The coronavirus pandemic, which started in late 2019, caused an economic slowdown, which has impacted many industries, including the space exploration sector. The large, major space companies weathered the storm but small startups faced challenges with securing funding. Some companies had to cut their budgets and reduce staff. Despite the many challenges, more than 1,200 satellites were launched in 2020, which was more than had been launched in any other year past, according to an article in The Verge. As described in the article, "while many of these satellites were either small in size, or bulk satellites from SpaceX, the numbers are indicative of just how much the space economy has grown in the previous years—and how resilient spaceflight has become even when faced with a pandemic."
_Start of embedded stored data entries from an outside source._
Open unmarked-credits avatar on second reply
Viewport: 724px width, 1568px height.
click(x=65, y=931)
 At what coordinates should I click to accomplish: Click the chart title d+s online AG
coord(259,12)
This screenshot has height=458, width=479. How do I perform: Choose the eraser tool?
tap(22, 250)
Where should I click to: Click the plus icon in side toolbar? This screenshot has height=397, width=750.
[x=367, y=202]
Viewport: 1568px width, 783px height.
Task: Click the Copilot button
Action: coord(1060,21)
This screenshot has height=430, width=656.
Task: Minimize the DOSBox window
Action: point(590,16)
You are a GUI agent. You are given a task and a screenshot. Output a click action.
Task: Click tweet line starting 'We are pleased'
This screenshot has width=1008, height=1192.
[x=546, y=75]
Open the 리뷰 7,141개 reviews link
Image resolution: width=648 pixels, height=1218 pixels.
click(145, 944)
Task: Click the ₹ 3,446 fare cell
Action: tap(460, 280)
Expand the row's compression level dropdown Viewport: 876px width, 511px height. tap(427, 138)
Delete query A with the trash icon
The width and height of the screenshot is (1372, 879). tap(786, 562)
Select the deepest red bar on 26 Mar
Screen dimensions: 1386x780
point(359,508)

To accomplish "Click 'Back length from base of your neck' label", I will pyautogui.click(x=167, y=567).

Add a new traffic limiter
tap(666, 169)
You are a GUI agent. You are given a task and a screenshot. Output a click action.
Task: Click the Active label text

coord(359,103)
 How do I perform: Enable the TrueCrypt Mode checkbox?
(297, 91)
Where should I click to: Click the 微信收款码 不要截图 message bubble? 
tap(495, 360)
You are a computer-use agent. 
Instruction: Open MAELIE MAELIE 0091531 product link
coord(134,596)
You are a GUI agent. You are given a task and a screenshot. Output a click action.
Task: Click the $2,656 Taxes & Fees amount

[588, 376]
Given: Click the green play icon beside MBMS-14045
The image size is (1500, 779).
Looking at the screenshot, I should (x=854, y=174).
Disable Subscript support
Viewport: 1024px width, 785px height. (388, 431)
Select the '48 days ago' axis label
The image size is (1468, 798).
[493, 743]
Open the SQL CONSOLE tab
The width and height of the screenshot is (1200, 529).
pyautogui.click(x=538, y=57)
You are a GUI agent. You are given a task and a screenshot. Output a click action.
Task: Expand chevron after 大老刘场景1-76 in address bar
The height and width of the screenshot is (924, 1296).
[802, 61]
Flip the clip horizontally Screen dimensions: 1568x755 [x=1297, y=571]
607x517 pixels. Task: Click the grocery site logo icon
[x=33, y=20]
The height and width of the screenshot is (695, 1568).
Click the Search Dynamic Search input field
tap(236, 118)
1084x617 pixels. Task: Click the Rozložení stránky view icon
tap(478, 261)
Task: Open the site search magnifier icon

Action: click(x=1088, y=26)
Some areas of the space exploration industry saw a rise in demand in 2020. For example, industries and governments sought data from companies that provide geospatial intelligence and high-resolution images of Earth. In addition, the U.S. classified many aerospace companies as "essential," due to their contracts with the Department of Defense or with NASA. The accelerated rollout of the COVID-19 vaccine in 2021 will bolster the economy and contribute to growth in the space exploration industry. A report by Fortune Business Insights predicts that the global space launch services market will reach $26.16 billion by the end of 2027, growing at a compound annual growth rate of more than 13 percent from 2020 through 2027.

Going forward, more space companies are expected to rely on government contracts for funding. Terrorism also continues to have a major impact on the aerospace industry, particularly on commercial air travel and airlines, which experienced a drop in business. Areas of the industry serving the military have grown in response to the terrorist threat, and this has most likely included some spending for space activities such as surveillance satellites. A report from AIA indicated a steady increase in spending by NASA and related agencies in recent years.

Aerospace engineers will be needed to replace engineers as they retire from the field. Aerospace companies will also be looking for qualified technicians in fields such as laser optics, mission operations, spacecraft integrations, hazardous materials procedures, production planning, materials testing, computer-aided design, and robotic operations and programming. Aircraft are now being redesigned with the focus on noise reduction and fuel efficiency; engineers will be needed for design help in this area.